Mismatch repair refers to the repair pathway that exists in our cells to repair mistakes that have occurred when our DNA (genetic material) is replicated (copied), or during normal DNA repair that occurs when our DNA gets damaged. MSS/pMMR represents the normal state of the cell with a properly functioning (“proficient”) mismatch repair pathway. The majority of colorectal cancer patients have MSS tumours – about 85% of all-stage CRC and about 96% of stage IV mCRC are MSS.
MSS tumours have been referred to as “cold” tumours because they generally do not respond to treatment with immunotherapy. MSI-H or deficient mismatch repair (dMMR) is the mutated state where the mismatch repair pathway is not functioning normally. Colorectal tumours that are positive for the MSI-H/dMMR biomarker – about 15% of all CRC and 4% of stage IV mCRC – are more likely to experience benefit from treatment with immunotherapy.
The study
In this study, the researchers treated a small group (70) of heavily pretreated (patients who had received several previous therapies) MSS mCRC patients with the combination of botensilimab and balstilimab. Typically, immunotherapies (also referred to as checkpoint inhibitors) do not work in MSS colorectal cancer tumours. The combination treatment, however, showed impressive efficacy, with over 70% disease control rate, which indicates the percentage of patients that achieved stable disease that does not shrink or grow significantly over a certain period of time. Over 20% of patients had objective response rates, some of which were near complete responses (the disappearance of all signs of cancer in the body) and many of which were long-lasting effects. The 12-month overall survival rate was 63%. It is important to note that the patients who experienced the greatest benefit from the combination were those that did not have any active metastasis in their liver. The combination treatment was also well tolerated by patients in terms of toxicities.

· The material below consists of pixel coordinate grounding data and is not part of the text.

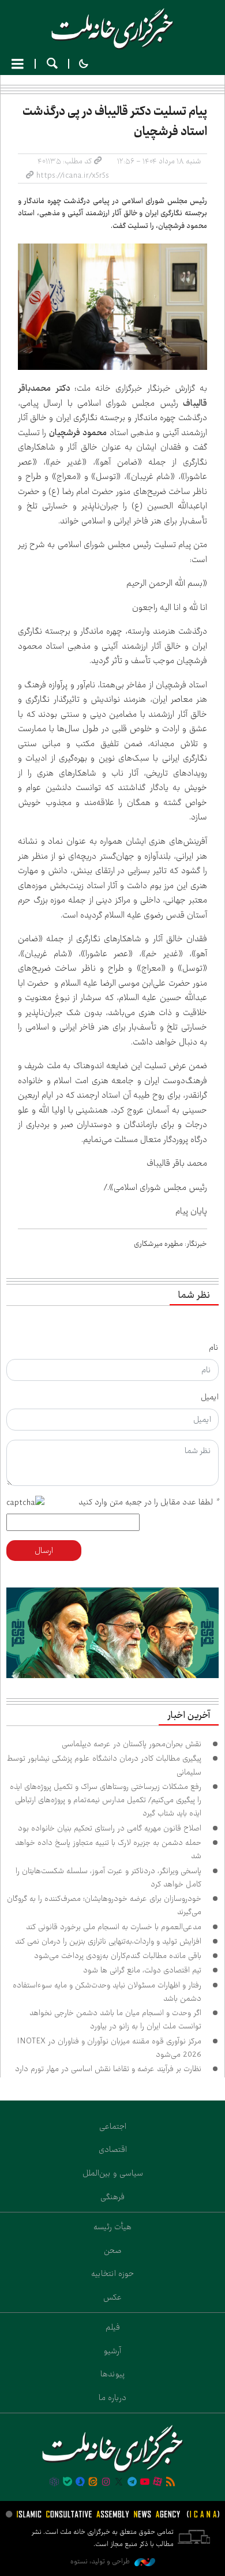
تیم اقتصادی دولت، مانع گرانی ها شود (142, 1970)
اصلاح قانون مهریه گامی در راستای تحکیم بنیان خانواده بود (109, 1828)
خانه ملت (112, 29)
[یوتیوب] (144, 2482)
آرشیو (112, 2351)
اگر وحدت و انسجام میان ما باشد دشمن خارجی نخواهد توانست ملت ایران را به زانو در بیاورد (115, 2019)
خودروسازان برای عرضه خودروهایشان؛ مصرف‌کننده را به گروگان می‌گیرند (104, 1905)
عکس (112, 2297)
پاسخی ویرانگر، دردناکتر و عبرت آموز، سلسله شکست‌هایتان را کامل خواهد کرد (108, 1877)
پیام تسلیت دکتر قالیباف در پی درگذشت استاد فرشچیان (114, 121)
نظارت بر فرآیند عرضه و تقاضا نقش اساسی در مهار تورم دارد (108, 2069)
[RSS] (170, 2482)
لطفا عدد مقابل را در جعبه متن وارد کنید (148, 1502)
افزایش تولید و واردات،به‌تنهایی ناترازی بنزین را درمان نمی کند (108, 1941)
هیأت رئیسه (112, 2227)
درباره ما (112, 2398)
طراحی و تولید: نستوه (101, 2561)
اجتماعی (112, 2126)
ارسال (44, 1550)
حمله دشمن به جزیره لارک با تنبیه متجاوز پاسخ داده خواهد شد (108, 1849)
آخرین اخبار (188, 1715)
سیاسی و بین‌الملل (112, 2173)
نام (214, 1347)
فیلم (113, 2327)
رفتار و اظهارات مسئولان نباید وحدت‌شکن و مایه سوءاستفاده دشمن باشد (107, 1991)
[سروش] (80, 2482)
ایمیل (210, 1397)
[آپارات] (157, 2482)
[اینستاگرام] (106, 2482)
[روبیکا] (54, 2482)
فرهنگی (112, 2197)
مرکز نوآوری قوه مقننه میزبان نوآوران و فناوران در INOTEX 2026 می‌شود (109, 2047)
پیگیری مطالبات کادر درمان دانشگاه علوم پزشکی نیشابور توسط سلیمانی (104, 1765)
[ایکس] (118, 2482)
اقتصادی (113, 2149)
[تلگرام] (131, 2482)
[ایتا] (93, 2482)
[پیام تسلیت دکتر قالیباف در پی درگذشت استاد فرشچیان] (112, 307)
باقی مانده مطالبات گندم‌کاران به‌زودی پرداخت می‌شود (117, 1956)
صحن (113, 2250)
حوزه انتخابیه (112, 2274)
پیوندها (112, 2374)
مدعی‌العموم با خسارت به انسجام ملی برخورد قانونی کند (113, 1927)
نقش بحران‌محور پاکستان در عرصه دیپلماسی (131, 1744)
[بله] (67, 2482)
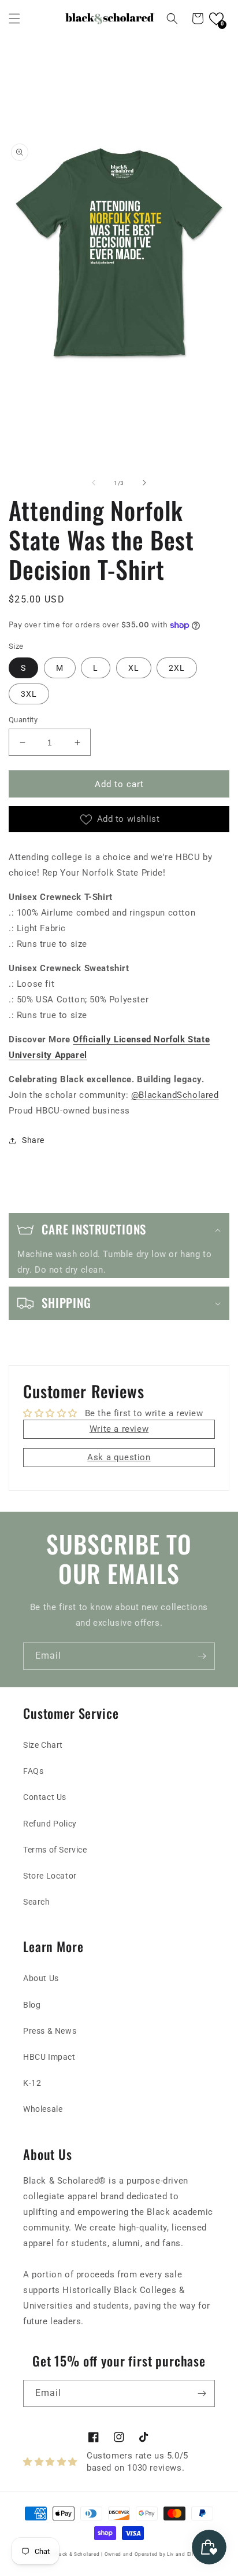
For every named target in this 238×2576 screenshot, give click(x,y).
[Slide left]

Interpretation of study results
These results are meaningful because they show very promising activity in heavily pretreated patients with MSS mCRC that otherwise would have few treatment options available to them. After not responding to multiple lines of previous treatment, these patients would only be candidates for weakly effective treatments like trifluridine/tipiracil (Lonsurf) or regorafenib (Stivarga).
Phase 2 of this study has already been launched with various trial sites opening. The second phase of the study is a randomized trial (patients will be randomly assigned to receive the various treatment arms under investigation) that will examine two different doses of the combination treatment and compare them to the standard of care, which consists of either regorafenib or Lonsurf. “It’s a very effective combination, a very safe combination when management of toxicity is done carefully, and it really is so much better – in a non-comparative sense- than Lonsurf or regorafenib. We will see in the randomized phase 2 if that will come to fruition, but as someone who has given a lot of Lonsurf, a lot of regorafenib and a lot of this drug – it’s just in a different league”, says lead study author Benjamin L. Schlecter, MD, of the Dana-Farber Cancer Institute.